**REQUIRED TASK:** Rename "Area riservata" to "Area clienti" in all the rows below, leave everything else unchanged, and omit the pictures from your answer.

**EXCERPTED RECORDS:**
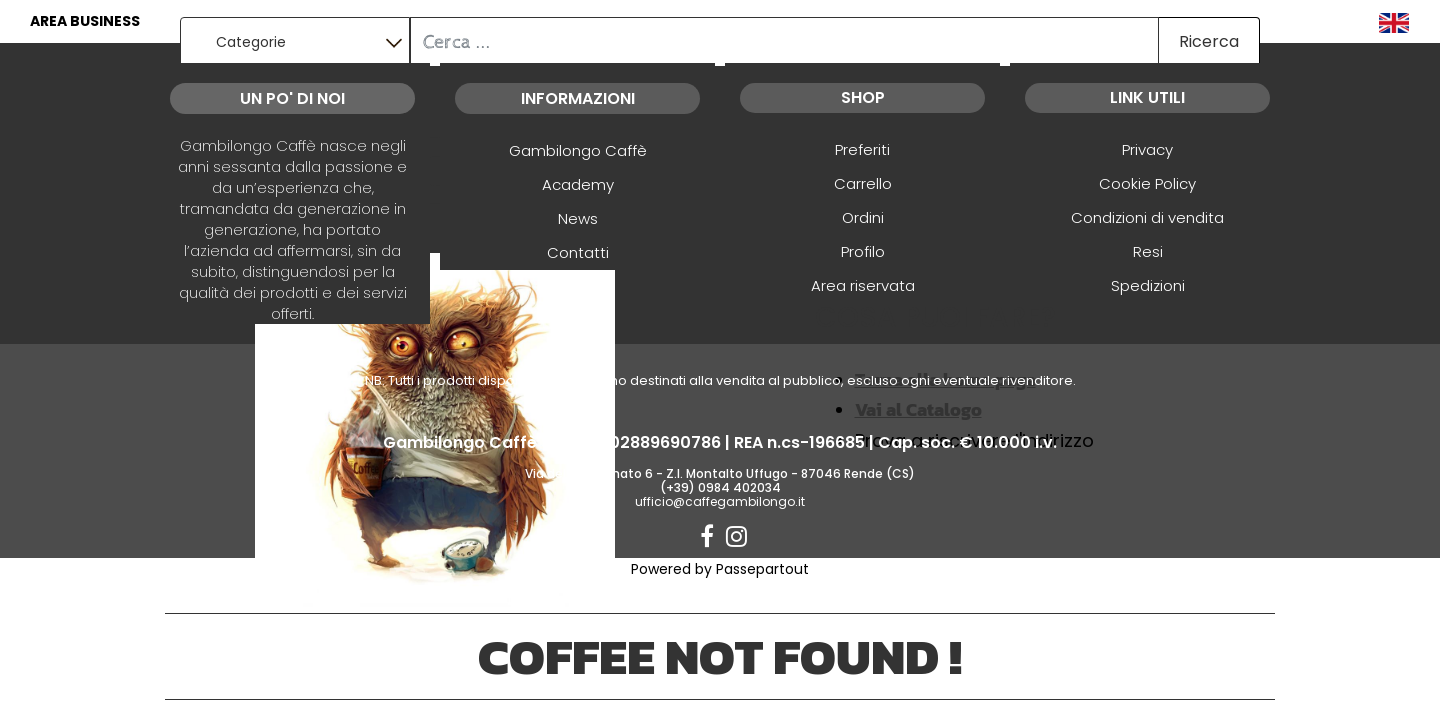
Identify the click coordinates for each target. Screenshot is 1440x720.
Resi (1148, 251)
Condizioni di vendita (1147, 217)
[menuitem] (1394, 21)
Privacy (1147, 149)
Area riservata (863, 285)
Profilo (863, 251)
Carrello (863, 183)
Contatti (578, 252)
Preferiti (862, 149)
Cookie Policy (1147, 183)
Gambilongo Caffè (578, 150)
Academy (578, 184)
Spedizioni (1148, 285)
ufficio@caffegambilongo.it (720, 501)
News (578, 218)
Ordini (863, 217)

**REPLY:**
Identify the click coordinates for each target. Screenshot is 1440x720.
Resi (1148, 251)
Condizioni di vendita (1147, 217)
[menuitem] (1394, 21)
Privacy (1147, 149)
Area clienti (863, 285)
Profilo (863, 251)
Carrello (863, 183)
Contatti (578, 252)
Preferiti (862, 149)
Cookie Policy (1147, 183)
Gambilongo Caffè (578, 150)
Academy (578, 184)
Spedizioni (1148, 285)
ufficio@caffegambilongo.it (720, 501)
News (578, 218)
Ordini (863, 217)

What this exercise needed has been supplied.